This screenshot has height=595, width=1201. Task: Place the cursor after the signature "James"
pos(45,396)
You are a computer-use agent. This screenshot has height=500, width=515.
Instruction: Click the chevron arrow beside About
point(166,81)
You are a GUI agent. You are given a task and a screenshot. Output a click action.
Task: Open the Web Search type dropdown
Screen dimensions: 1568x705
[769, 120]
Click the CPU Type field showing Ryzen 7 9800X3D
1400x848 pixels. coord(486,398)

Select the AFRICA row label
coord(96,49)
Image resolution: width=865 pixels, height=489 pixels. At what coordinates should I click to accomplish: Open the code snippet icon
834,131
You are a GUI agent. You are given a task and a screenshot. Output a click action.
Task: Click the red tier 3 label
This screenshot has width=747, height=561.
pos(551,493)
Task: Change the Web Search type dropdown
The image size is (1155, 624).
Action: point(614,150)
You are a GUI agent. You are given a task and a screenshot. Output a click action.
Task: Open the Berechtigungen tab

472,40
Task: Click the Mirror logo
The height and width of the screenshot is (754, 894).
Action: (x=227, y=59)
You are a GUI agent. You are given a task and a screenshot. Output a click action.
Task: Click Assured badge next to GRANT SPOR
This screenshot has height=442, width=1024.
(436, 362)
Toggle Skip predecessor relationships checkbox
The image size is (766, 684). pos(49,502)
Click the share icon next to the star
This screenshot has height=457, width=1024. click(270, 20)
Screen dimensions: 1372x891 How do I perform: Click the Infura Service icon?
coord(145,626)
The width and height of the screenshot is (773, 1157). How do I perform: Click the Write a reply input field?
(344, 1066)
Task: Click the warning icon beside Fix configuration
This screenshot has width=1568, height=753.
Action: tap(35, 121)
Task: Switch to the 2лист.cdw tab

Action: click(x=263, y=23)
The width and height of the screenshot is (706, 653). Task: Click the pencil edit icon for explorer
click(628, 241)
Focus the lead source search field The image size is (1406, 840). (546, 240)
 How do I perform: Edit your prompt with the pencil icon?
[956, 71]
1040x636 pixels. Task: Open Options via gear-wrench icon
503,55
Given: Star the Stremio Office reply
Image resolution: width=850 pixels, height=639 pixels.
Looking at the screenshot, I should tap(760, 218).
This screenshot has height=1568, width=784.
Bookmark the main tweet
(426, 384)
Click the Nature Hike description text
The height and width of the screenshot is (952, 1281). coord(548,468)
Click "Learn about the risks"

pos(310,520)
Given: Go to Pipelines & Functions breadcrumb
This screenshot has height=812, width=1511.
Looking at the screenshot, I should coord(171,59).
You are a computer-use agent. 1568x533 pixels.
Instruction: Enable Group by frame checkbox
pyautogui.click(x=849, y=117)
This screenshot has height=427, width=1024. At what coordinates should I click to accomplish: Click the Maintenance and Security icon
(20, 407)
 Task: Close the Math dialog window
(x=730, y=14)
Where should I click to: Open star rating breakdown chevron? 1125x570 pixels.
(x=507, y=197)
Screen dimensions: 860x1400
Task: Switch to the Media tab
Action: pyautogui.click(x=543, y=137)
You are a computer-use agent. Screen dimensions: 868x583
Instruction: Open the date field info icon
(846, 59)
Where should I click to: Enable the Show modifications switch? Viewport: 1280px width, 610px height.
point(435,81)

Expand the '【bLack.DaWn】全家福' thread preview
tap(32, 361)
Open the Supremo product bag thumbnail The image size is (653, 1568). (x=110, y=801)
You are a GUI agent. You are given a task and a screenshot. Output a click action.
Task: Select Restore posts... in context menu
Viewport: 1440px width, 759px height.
-*-*-
Each record must be output word for word.

This screenshot has height=595, width=1201. Task: Place the cursor after the signature "James"
pos(45,396)
You are a computer-use agent. This screenshot has height=500, width=515.
Instruction: Click the chevron arrow beside About
point(166,81)
You are a GUI agent. You are given a task and a screenshot. Output a click action.
Task: Open the Web Search type dropdown
Screen dimensions: 1568x705
[769, 120]
Click the CPU Type field showing Ryzen 7 9800X3D
1400x848 pixels. coord(486,398)

Select the AFRICA row label
coord(96,49)
Image resolution: width=865 pixels, height=489 pixels. At what coordinates should I click to accomplish: Open the code snippet icon
834,131
You are a GUI agent. You are given a task and a screenshot. Output a click action.
Task: Click the red tier 3 label
This screenshot has width=747, height=561.
pos(551,493)
Task: Change the Web Search type dropdown
The image size is (1155, 624).
Action: point(614,150)
You are a GUI agent. You are given a task and a screenshot. Output a click action.
Task: Open the Berechtigungen tab

472,40
Task: Click the Mirror logo
The height and width of the screenshot is (754, 894).
Action: (x=227, y=59)
You are a GUI agent. You are given a task and a screenshot. Output a click action.
Task: Click Assured badge next to GRANT SPOR
This screenshot has height=442, width=1024.
(436, 362)
Toggle Skip predecessor relationships checkbox
The image size is (766, 684). pos(49,502)
Click the share icon next to the star
This screenshot has height=457, width=1024. click(270, 20)
Screen dimensions: 1372x891 How do I perform: Click the Infura Service icon?
coord(145,626)
The width and height of the screenshot is (773, 1157). How do I perform: Click the Write a reply input field?
(344, 1066)
Task: Click the warning icon beside Fix configuration
This screenshot has width=1568, height=753.
Action: tap(35, 121)
Task: Switch to the 2лист.cdw tab

Action: click(x=263, y=23)
The width and height of the screenshot is (706, 653). Task: Click the pencil edit icon for explorer
click(628, 241)
Focus the lead source search field The image size is (1406, 840). (546, 240)
 How do I perform: Edit your prompt with the pencil icon?
[956, 71]
1040x636 pixels. Task: Open Options via gear-wrench icon
503,55
Given: Star the Stremio Office reply
Image resolution: width=850 pixels, height=639 pixels.
Looking at the screenshot, I should tap(760, 218).
This screenshot has height=1568, width=784.
Bookmark the main tweet
(426, 384)
Click the Nature Hike description text
The height and width of the screenshot is (952, 1281). coord(548,468)
Click "Learn about the risks"

pos(310,520)
Given: Go to Pipelines & Functions breadcrumb
This screenshot has height=812, width=1511.
Looking at the screenshot, I should coord(171,59).
You are a computer-use agent. 1568x533 pixels.
Instruction: Enable Group by frame checkbox
pyautogui.click(x=849, y=117)
This screenshot has height=427, width=1024. At what coordinates should I click to accomplish: Click the Maintenance and Security icon
(20, 407)
 Task: Close the Math dialog window
(x=730, y=14)
Where should I click to: Open star rating breakdown chevron? 1125x570 pixels.
(x=507, y=197)
Screen dimensions: 860x1400
Task: Switch to the Media tab
Action: pyautogui.click(x=543, y=137)
You are a computer-use agent. Screen dimensions: 868x583
Instruction: Open the date field info icon
(846, 59)
Where should I click to: Enable the Show modifications switch? Viewport: 1280px width, 610px height.
point(435,81)

Expand the '【bLack.DaWn】全家福' thread preview
tap(32, 361)
Open the Supremo product bag thumbnail The image size is (653, 1568). (x=110, y=801)
You are a GUI agent. You are given a task and a screenshot. Output a click action.
Task: Select Restore posts... in context menu
Viewport: 1440px width, 759px height.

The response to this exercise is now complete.